C3 PROJECT DIVERSITY

C3 PROJECT DIVERSITY: a collaboration with Bella Gonshorovitz and Forza Fashion House
Photo’s by: sem shayne

Last week I was part of the social design project C3:Diversity. A project in which the visions of Forza Fashion House Maastricht, Maastricht Academy of Fine Arts & Design, London College of Fashionand 6 different designers connected, collaborated and created. I was invited to work with a London based designer for 1,5 day on the theme of diversity.

I was pared up with Bella Gonshorovitz, a MA Fashion Psychology and very talented made-to-measure designer http://www.bellagonshorovitz.com/. We already met on Skype, previous to the actual meeting in Maastricht. We talked about the project, the 1.5 day we had to work on the project, and the feeling that we wanted to avoid ‘a project runway gone wrong’. So we prepared. When we met in Maastricht on Sunday evening, after a long delayed trip for Bella, I think it’s fair to say we already felt a good vibe. But you could feel the vibe in the whole group. How nice and dynamic to be with all these designers with different backgrounds, experiences and stories. Right from the beginning there was this energy of creation.
The next day we had an extensive introduction and everyone told a bit about themselves and the road that took us where we are now. The team of six designers were completed by Maarten van Mulken, Victoria Sophie Keller, Michelle Muirhead and Carmen Ludwig. But many more were involved: the organizers of Fashionclash/Forza Fashion House Janne Baetsen, Branko Popovic and Nawie Kuiper. The head of department of the Maastricht Academy Marcel van Kan, who provided us with the space to work and Carolyn Mair and Hayley Morgan (sub director Psychology and graduate MSc Applied Psychology in Fashion) from London College of Fashion.
After the introduction we went for coffee and Bella and I sat down. Or actually I sat down and she stood at the table, took out a pattern and started to tell me about her client. Immediately I loved listening to the story of this person, watching the patterns pieces just made for this specific person and imagining this person wearing it. I instinctively thought of a fabric that would pare up with this person’s character. We decided then and there we were going to create a garment, without any preconceived idea about what it should look like. Only that it would be different pattern pieces of different clients, in fabrics from my collections.
As you can imagine we never intended to create a piece for someone specific. We wanted it to become a piece that different body types could wear. The process continued, Bella telling me about another client. Me taking notes and thinking of a fabric. We both placed and decided where this piece would go. In this process I found the magic of us working together. Normally you wouldn’t always agree with another person, or even listen to their idea.

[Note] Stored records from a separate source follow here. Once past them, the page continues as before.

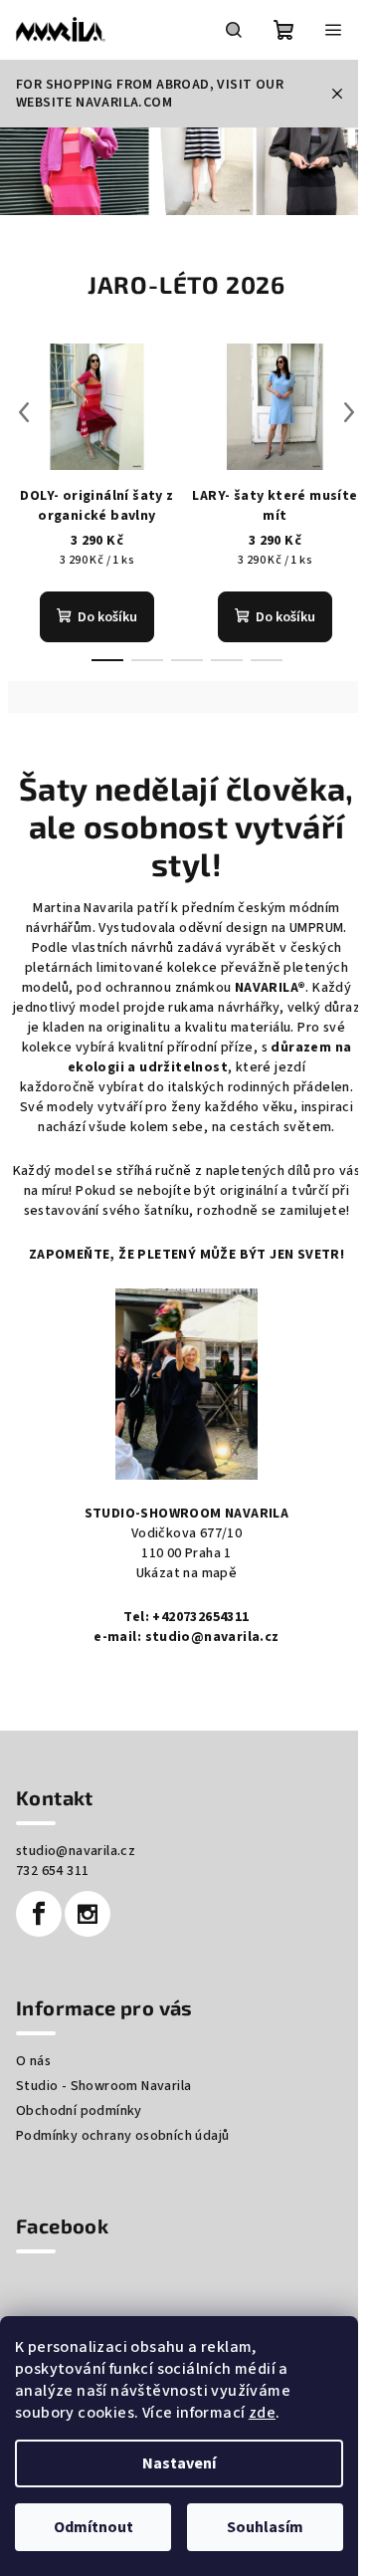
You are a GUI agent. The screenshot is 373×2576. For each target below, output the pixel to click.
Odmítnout (93, 2527)
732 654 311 (52, 1871)
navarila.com (124, 103)
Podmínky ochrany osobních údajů (122, 2136)
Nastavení (179, 2463)
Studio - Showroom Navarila (103, 2086)
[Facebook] (39, 1914)
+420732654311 (200, 1617)
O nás (33, 2061)
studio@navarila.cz (212, 1637)
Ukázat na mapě (187, 1573)
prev (24, 412)
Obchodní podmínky (79, 2111)
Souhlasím (265, 2527)
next (349, 412)
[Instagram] (87, 1914)
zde (262, 2413)
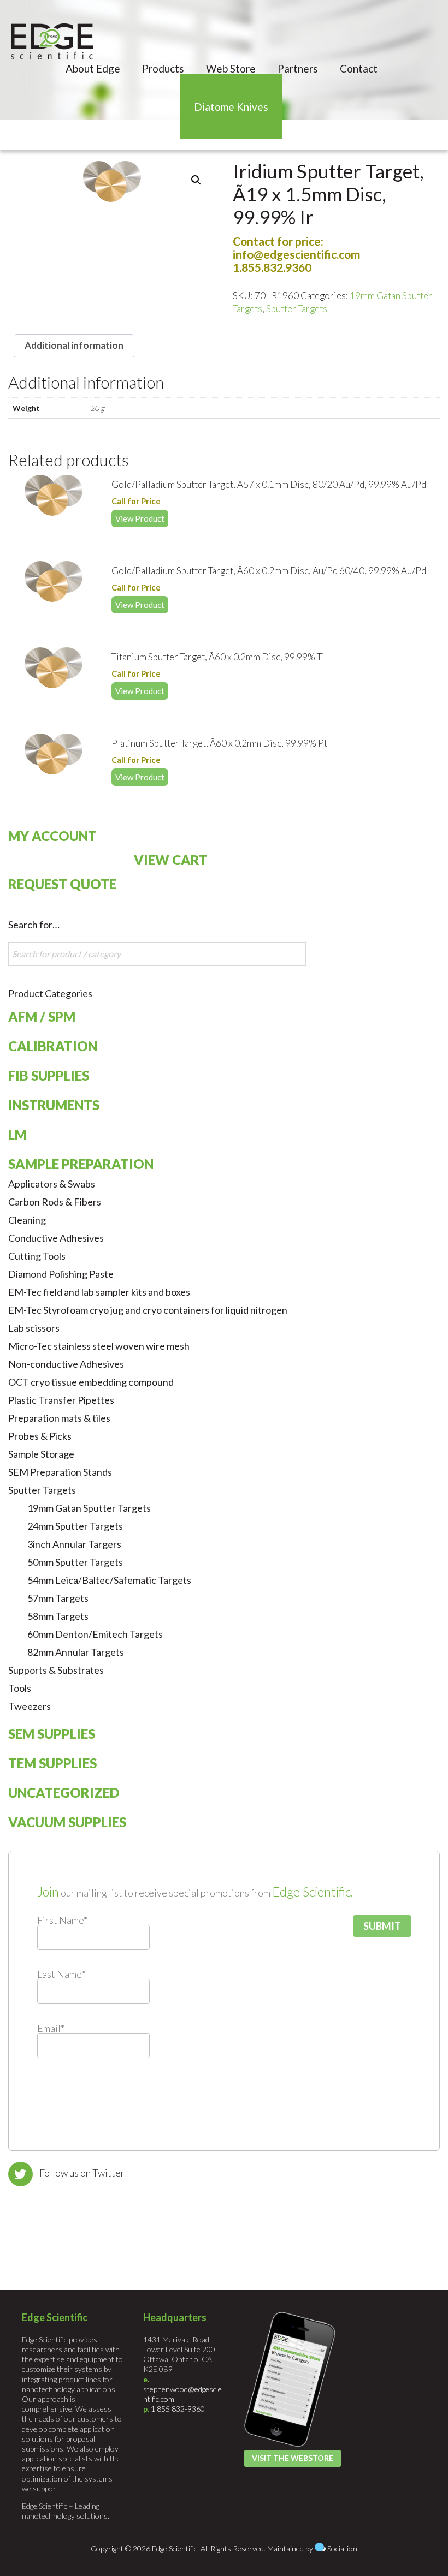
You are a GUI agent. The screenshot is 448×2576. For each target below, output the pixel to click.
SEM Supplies (51, 1734)
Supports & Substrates (56, 1670)
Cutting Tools (37, 1256)
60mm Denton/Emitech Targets (95, 1634)
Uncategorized (63, 1792)
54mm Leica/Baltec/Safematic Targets (109, 1580)
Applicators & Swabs (51, 1184)
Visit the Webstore (292, 2457)
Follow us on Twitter (82, 2173)
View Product (139, 518)
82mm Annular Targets (75, 1652)
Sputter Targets (296, 308)
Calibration (52, 1046)
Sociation (342, 2548)
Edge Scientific (52, 41)
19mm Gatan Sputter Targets (89, 1508)
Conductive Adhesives (56, 1238)
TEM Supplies (52, 1763)
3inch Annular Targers (74, 1544)
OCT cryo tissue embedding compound (91, 1382)
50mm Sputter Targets (75, 1562)
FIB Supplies (48, 1075)
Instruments (53, 1105)
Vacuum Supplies (67, 1822)
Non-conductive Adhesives (66, 1364)
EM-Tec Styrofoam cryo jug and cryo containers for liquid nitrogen (147, 1310)
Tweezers (29, 1706)
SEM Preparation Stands (60, 1472)
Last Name (61, 1974)
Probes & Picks (40, 1436)
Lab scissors (34, 1328)
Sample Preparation (81, 1164)
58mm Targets (58, 1616)
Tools (19, 1688)
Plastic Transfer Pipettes (61, 1400)
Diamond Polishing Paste (61, 1274)
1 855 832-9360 (178, 2408)
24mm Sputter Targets (75, 1526)
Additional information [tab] (74, 345)
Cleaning (27, 1220)
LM (17, 1134)
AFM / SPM (41, 1016)
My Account (52, 836)
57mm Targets (58, 1598)
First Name (62, 1920)
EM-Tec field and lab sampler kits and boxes (99, 1292)
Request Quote (62, 884)
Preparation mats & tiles (59, 1418)
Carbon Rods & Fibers (54, 1202)
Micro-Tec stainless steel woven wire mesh (99, 1346)
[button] (196, 180)
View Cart (171, 860)
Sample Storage (41, 1454)
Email (50, 2028)
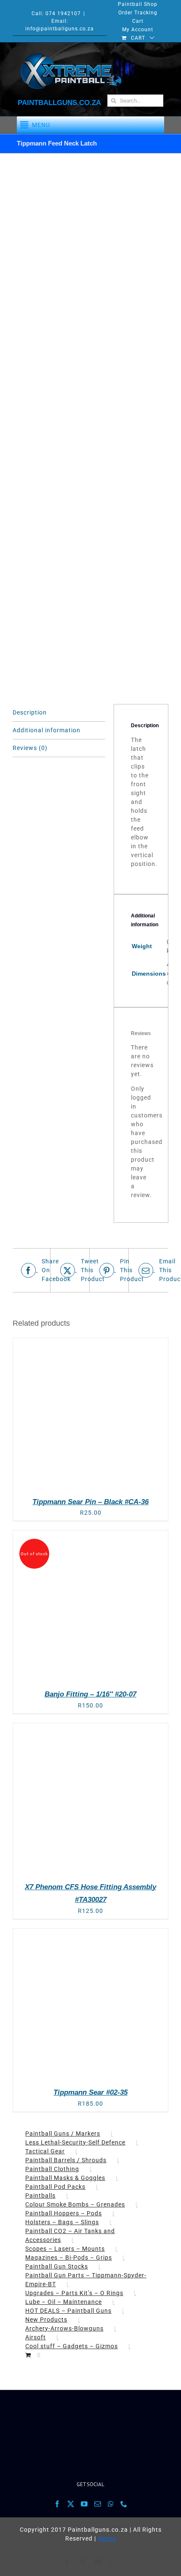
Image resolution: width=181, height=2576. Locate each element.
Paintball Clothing (52, 2169)
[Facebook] (57, 2503)
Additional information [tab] (46, 730)
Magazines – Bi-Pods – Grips (68, 2257)
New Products (46, 2319)
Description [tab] (30, 712)
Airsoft (35, 2337)
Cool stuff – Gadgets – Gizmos (71, 2346)
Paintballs (40, 2195)
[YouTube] (84, 2503)
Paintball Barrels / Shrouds (65, 2160)
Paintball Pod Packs (55, 2186)
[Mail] (97, 2503)
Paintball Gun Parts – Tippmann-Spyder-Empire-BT (85, 2279)
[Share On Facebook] (31, 1270)
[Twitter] (71, 2503)
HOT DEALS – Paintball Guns (68, 2310)
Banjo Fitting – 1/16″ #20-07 (90, 1694)
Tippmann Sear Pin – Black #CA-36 (90, 1502)
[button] (41, 124)
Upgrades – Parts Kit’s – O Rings (74, 2293)
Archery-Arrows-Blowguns (64, 2328)
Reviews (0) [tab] (30, 747)
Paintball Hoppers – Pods (63, 2213)
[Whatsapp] (111, 2503)
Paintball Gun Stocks (56, 2266)
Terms (107, 2538)
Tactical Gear (45, 2151)
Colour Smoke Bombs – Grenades (75, 2204)
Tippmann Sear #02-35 (90, 2092)
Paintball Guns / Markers (62, 2133)
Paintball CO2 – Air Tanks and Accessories (70, 2235)
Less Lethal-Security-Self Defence (75, 2142)
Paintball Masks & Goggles (65, 2177)
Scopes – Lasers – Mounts (65, 2248)
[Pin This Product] (109, 1270)
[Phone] (124, 2503)
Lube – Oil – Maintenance (63, 2301)
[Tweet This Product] (70, 1270)
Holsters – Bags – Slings (62, 2222)
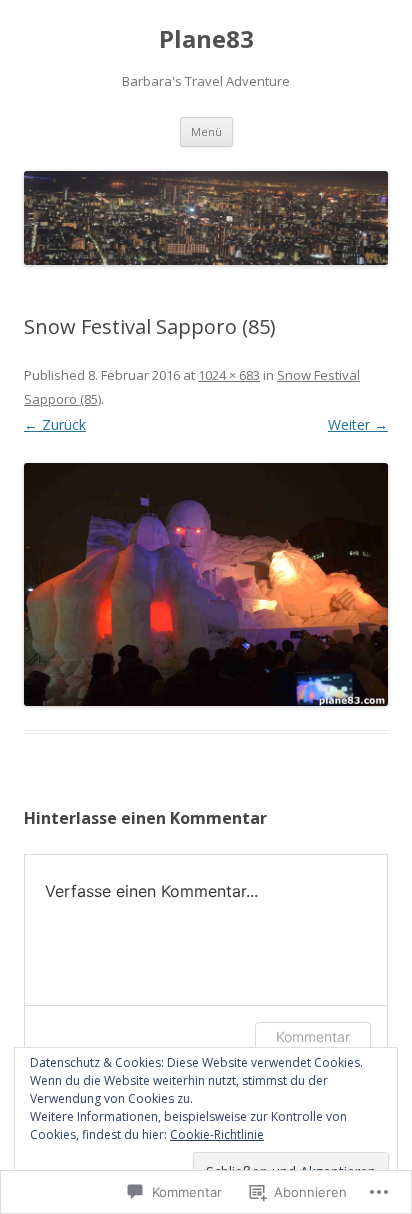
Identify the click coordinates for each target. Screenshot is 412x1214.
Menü (206, 131)
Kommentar (313, 1036)
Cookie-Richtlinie (217, 1134)
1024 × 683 (229, 375)
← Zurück (55, 424)
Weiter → (358, 424)
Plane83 (206, 39)
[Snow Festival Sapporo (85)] (206, 584)
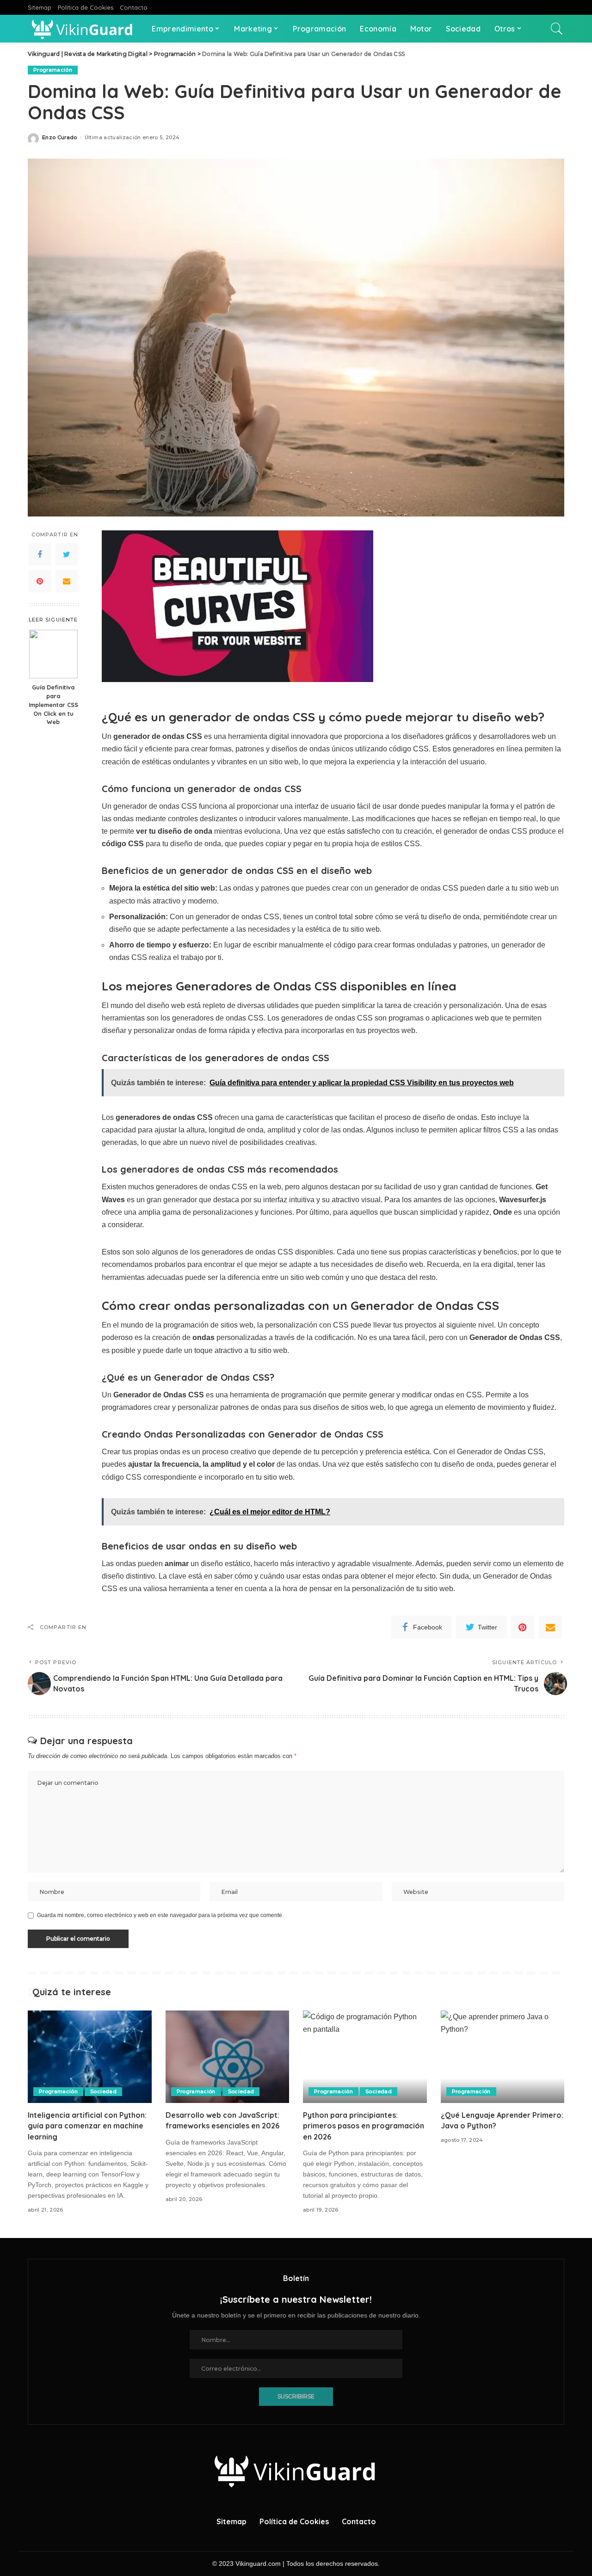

Especially designers. We always want to do it ‘our way’. But in our collaboration it was such an organic process. Without being more or less than the other, without trying to prove oneself, without judgment. And isn’t it this way of working which gives the most interesting and fulfilling result? And following up on that question, is the result important? Is the result a by-product and is the process just as important?
We worked all night and the next morning to be able to present this piece to an audience. Both a bit nervous, but also curious to see the ideas of the other design couples. We were in such a cocoon that whole process we didn’t see what the others were creating.
Time flew by these past two days. And inspirational days it were.
The start of collaborating, the exchange of ideas. I think we were all enriched!